Worked example (O\(_2\) at 298 K and 0.987 bar)
Given \(M=32.00\ \mathrm{g\,mol^{-1}}\), \(T=298\ \mathrm{K}\), \(P=0.987\ \mathrm{bar}\).
\[
d \;=\; \dfrac{M \cdot P}{R \cdot T}
\;=\; \dfrac{32.00\ \mathrm{g\,mol^{-1}} \cdot 0.987\ \mathrm{bar}}
{0.08314\ \mathrm{bar\cdot L\cdot mol^{-1}\cdot K^{-1}} \cdot 298\ \mathrm{K}}
\;\approx\; 1.27\ \mathrm{g\,L^{-1}}
\]
STP shortcut
At STP, the molar volume is approximately \(22.7\ \mathrm{L\,mol^{-1}}\). Thus
\[
d_{\text{STP}} \;\approx\; \dfrac{M}{22.7}\ \mathrm{g\,L^{-1}}.
\]
Corrections & caveats
- Real gases: include a compressibility factor \(Z\):
\[
PV = n Z R T \quad\Rightarrow\quad d=\dfrac{M \cdot P}{Z \cdot R \cdot T}.
\]
Deviations from \(Z=1\) grow at high \(P\) and low \(T\).

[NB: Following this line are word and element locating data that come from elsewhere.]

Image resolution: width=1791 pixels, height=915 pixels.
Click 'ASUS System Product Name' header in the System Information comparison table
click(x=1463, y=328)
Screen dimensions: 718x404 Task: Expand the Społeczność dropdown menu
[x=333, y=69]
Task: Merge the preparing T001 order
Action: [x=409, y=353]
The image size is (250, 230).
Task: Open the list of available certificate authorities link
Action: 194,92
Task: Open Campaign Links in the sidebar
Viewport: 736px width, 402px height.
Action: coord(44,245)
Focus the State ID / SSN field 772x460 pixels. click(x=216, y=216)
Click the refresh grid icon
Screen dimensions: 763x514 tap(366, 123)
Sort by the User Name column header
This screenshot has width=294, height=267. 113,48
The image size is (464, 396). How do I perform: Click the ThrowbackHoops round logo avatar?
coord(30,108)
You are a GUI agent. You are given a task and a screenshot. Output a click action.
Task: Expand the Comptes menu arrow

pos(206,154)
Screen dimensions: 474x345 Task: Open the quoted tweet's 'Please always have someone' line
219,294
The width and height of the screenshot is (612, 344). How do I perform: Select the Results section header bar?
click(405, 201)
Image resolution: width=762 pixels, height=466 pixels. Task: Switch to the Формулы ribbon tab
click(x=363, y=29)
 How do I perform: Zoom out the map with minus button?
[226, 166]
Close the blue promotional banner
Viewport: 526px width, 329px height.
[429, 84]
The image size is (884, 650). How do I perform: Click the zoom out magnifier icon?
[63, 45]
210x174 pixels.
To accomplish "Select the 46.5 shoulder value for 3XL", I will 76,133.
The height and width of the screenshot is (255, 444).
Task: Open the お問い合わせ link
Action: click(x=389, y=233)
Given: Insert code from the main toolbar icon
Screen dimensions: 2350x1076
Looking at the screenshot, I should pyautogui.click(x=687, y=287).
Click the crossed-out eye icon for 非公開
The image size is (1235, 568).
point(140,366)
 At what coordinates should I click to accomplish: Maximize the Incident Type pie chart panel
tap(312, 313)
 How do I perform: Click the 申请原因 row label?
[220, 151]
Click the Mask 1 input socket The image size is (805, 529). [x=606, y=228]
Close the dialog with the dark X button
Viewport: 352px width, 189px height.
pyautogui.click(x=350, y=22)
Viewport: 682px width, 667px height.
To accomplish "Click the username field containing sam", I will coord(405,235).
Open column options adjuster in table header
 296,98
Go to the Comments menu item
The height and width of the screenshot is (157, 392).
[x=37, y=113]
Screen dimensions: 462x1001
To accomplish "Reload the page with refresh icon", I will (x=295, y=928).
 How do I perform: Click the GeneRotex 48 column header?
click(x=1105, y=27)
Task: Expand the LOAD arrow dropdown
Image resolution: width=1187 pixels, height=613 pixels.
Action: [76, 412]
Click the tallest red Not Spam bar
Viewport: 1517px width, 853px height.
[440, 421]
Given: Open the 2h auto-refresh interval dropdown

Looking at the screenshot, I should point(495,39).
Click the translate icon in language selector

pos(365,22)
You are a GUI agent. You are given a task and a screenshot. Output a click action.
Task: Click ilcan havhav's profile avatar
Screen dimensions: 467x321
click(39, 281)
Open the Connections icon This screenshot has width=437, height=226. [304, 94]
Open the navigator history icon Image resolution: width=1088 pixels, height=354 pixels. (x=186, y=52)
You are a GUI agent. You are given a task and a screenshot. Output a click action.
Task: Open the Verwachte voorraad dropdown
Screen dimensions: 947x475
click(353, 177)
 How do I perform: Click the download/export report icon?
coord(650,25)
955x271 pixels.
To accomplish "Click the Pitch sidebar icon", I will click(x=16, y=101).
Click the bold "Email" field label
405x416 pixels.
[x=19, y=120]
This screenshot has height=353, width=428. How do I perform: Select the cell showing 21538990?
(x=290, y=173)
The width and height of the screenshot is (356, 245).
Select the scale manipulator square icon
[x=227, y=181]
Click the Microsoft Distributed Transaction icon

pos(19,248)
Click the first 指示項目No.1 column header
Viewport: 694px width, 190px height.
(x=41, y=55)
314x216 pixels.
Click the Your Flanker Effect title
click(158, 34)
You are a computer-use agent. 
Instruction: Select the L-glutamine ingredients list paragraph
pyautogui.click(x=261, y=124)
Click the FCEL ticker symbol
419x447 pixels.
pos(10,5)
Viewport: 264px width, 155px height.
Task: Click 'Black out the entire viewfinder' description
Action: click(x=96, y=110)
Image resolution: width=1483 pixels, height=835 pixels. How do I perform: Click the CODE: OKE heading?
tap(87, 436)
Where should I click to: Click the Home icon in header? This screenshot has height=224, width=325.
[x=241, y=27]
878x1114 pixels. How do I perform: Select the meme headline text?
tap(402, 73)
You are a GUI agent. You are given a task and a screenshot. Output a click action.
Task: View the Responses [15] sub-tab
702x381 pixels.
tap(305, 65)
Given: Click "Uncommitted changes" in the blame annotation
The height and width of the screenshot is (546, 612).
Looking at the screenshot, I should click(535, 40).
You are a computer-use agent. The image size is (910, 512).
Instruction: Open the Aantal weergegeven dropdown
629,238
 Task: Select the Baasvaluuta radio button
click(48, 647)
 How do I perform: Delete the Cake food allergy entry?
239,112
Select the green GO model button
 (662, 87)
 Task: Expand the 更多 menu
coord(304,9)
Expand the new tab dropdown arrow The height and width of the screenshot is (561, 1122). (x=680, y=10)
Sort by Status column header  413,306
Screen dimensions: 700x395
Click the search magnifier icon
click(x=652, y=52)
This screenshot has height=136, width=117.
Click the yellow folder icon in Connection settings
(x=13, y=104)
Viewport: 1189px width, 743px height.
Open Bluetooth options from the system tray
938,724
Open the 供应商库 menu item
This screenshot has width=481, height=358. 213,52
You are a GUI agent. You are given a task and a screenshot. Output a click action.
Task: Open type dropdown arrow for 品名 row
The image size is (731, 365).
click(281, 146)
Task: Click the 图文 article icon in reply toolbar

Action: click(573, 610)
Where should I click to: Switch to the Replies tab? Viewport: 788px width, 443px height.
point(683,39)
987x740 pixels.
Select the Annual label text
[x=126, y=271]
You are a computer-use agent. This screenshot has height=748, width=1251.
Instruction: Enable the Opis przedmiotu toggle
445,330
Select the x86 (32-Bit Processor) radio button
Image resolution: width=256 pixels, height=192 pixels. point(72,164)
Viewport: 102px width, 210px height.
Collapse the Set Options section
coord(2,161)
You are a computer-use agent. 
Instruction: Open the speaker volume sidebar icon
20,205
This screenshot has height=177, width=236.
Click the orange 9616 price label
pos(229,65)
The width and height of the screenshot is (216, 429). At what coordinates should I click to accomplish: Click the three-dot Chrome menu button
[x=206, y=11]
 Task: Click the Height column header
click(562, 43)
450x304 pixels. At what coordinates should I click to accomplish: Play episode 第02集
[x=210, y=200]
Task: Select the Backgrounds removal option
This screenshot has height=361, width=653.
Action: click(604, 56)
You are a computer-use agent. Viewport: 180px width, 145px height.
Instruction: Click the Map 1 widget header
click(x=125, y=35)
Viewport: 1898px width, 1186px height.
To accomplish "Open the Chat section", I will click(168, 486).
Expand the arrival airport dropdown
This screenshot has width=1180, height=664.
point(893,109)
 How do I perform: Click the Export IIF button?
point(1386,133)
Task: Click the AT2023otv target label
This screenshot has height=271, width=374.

- Dry gas pressure: if the gas is moist, use \(P_{\text{dry}} = P_{\text{total}} - P_{\mathrm{H_2O}}\).
- Absolute pressure: convert gauge readings to absolute before use.
Quality checks
- Units reduce to density units (e.g., \(\mathrm{g\,L^{-1}}\) or \(\mathrm{kg\,m^{-3}}\)).
- Magnitude sanity: at room \(T\) and near 1 atm, many gases are \(1\)–\(2\ \mathrm{g\,L^{-1}}\) (air \(\approx\) \(1.2\ \mathrm{g\,L^{-1}}\)).
- Round only at the end; match the least certain input (your calculator lets you choose 2–8 s.f.).
Common pitfalls
- Using \(R\) with incompatible units (e.g., mixing Pa with \(R=0.082057\)).
- Forgetting to convert \(^\circ\mathrm{C}\) to \(\mathrm{K}\).
- Accidentally using gauge pressure or neglecting water vapor pressure.